> [REQUEST]:
Render the data from the line containing "Image resolution: width=724" through the end as a Markdown table with the columns Row and Line, skipping blank lines and leaving out the pictures.
** Start PROVIDED MATERIAL **
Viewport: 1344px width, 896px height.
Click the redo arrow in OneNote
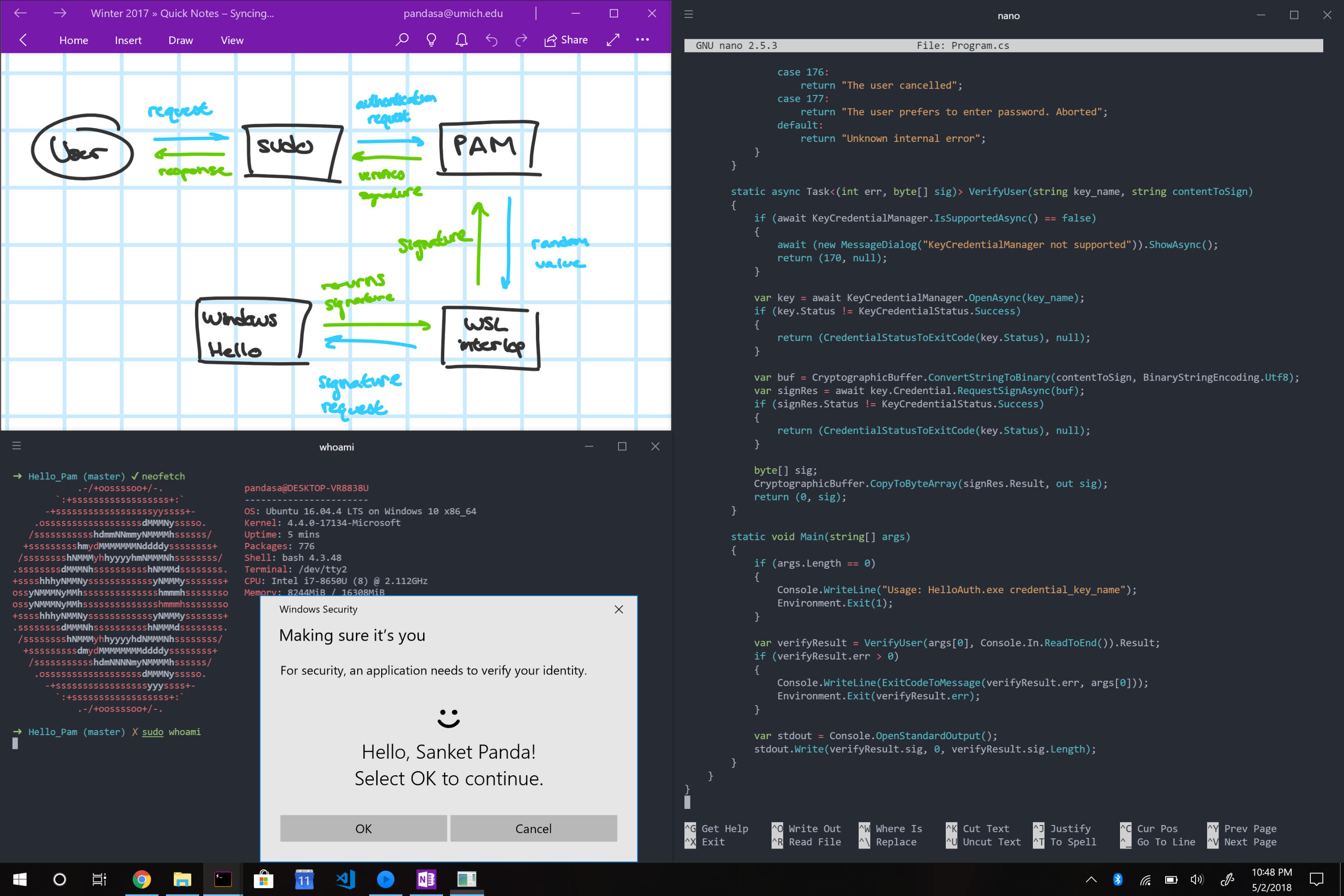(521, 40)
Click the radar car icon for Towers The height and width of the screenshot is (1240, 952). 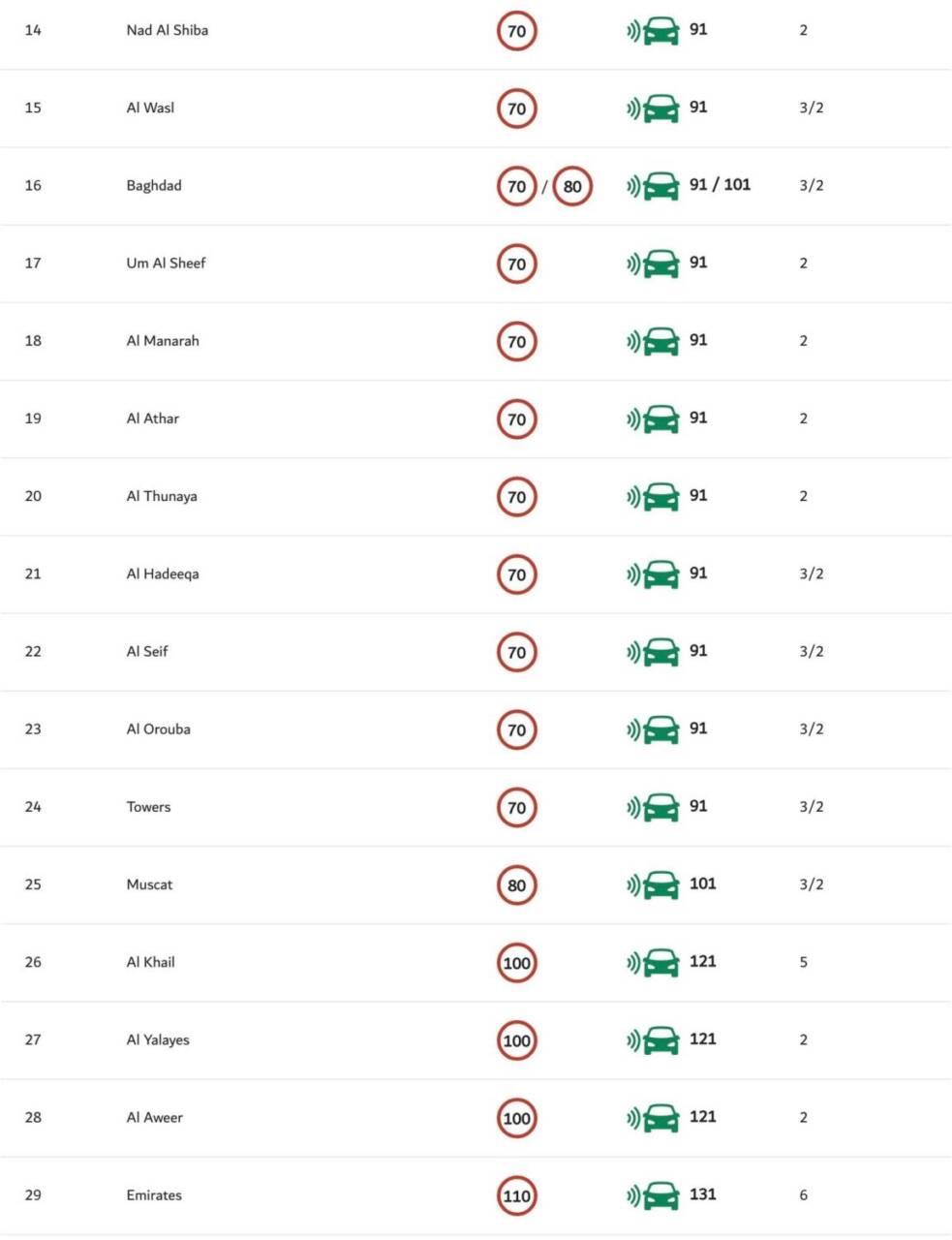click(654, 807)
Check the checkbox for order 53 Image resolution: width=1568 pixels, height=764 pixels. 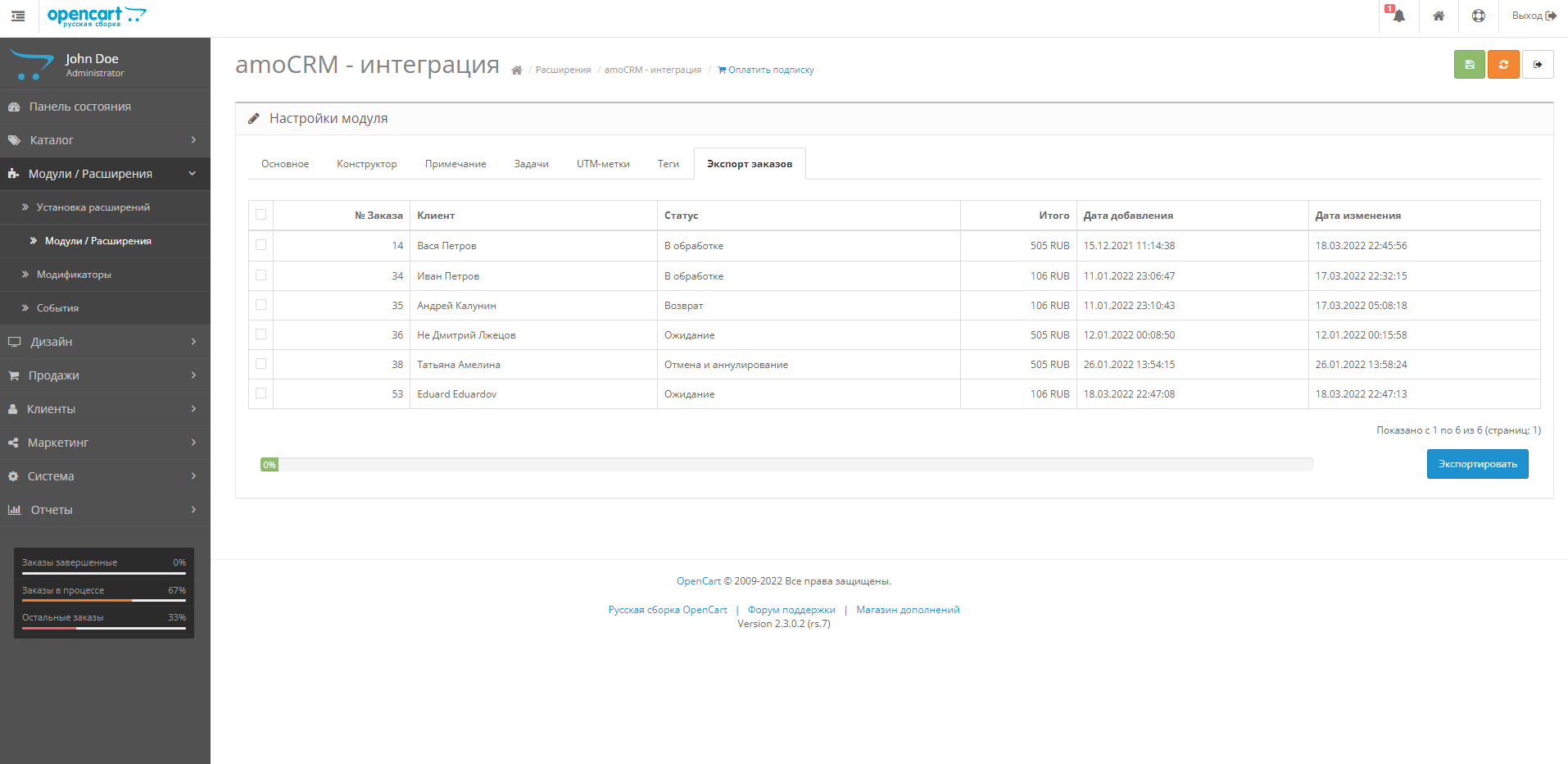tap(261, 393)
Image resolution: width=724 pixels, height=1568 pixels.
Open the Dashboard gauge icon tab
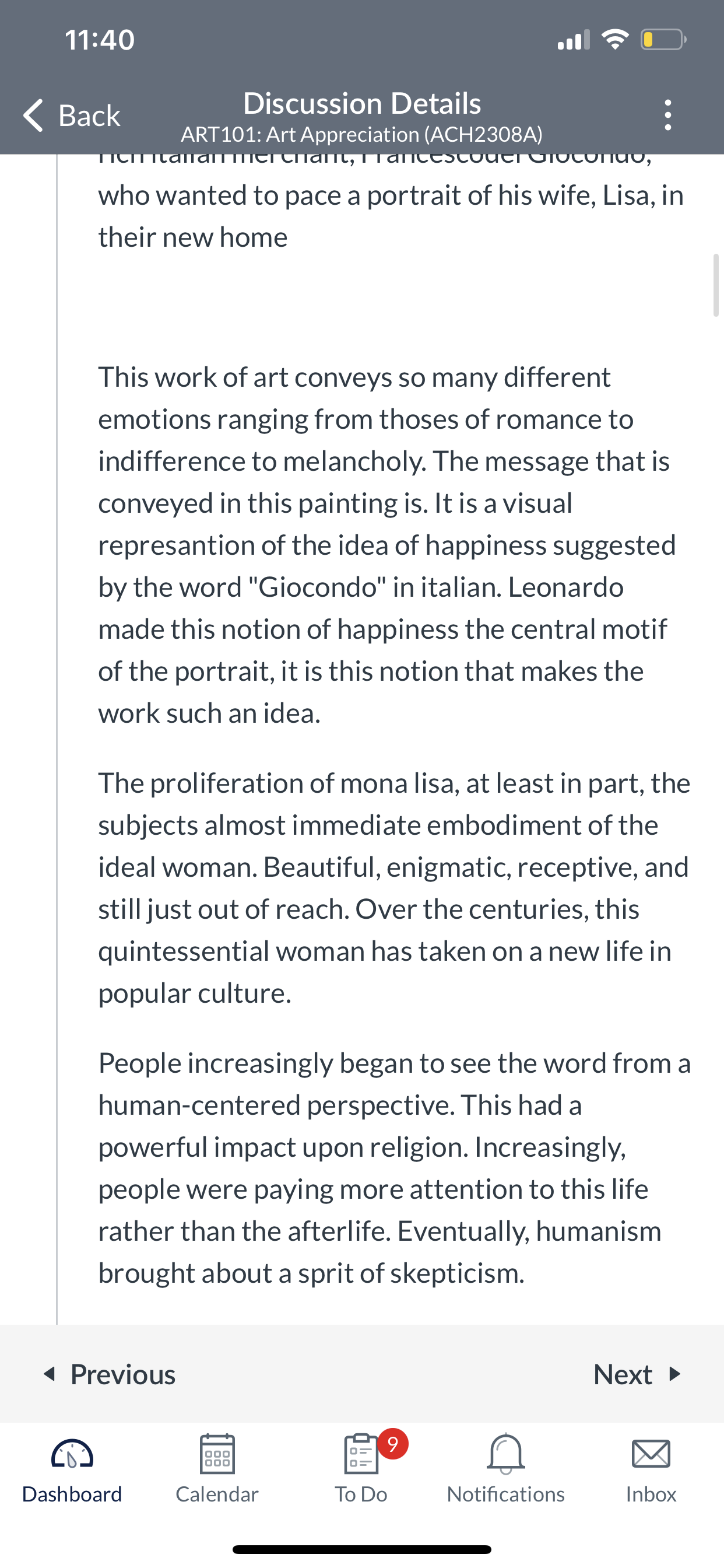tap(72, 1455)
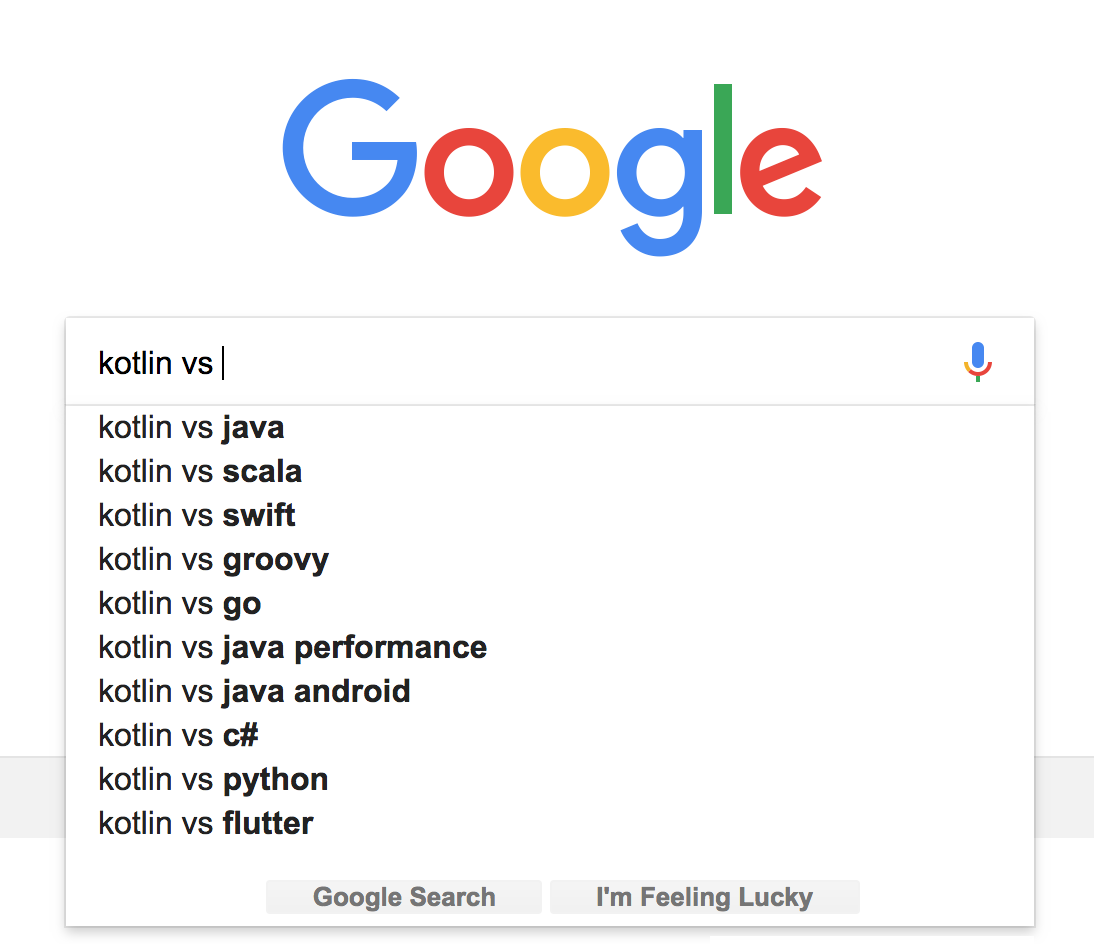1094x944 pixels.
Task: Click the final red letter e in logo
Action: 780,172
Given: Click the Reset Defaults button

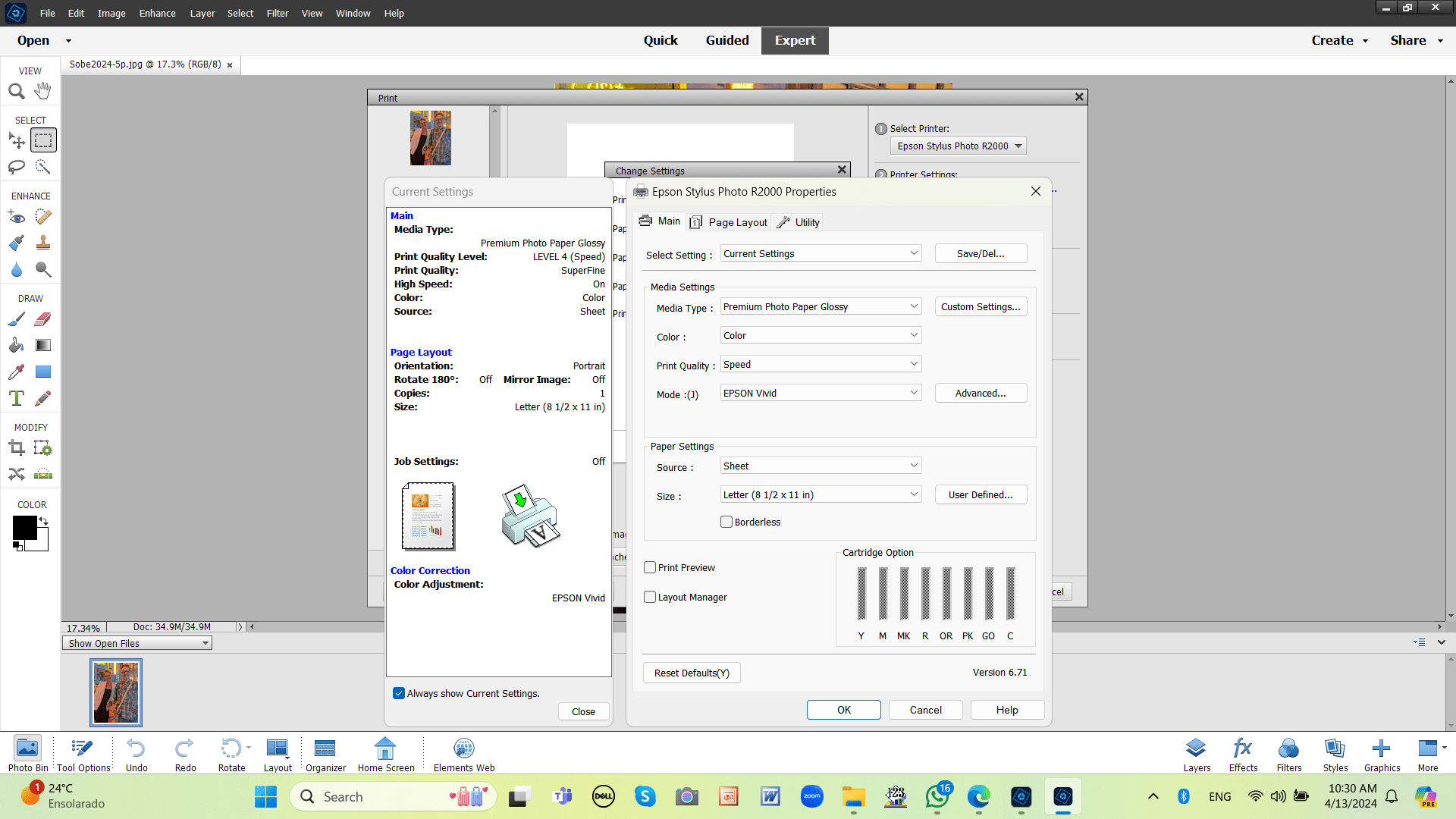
** End PROVIDED MATERIAL **
> [RESPONSE FOR THIS EXERCISE]:
| Row | Line |
|---|---|
| 1 | Image resolution: width=724 pixels, height=1568 pixels. |
| 2 | Open the Dashboard gauge icon tab |
| 3 | tap(72, 1455) |
| 4 | 1094x944 pixels. |
| 5 | Task: Click the final red letter e in logo |
| 6 | Action: 780,172 |
| 7 | Given: Click the Reset Defaults button |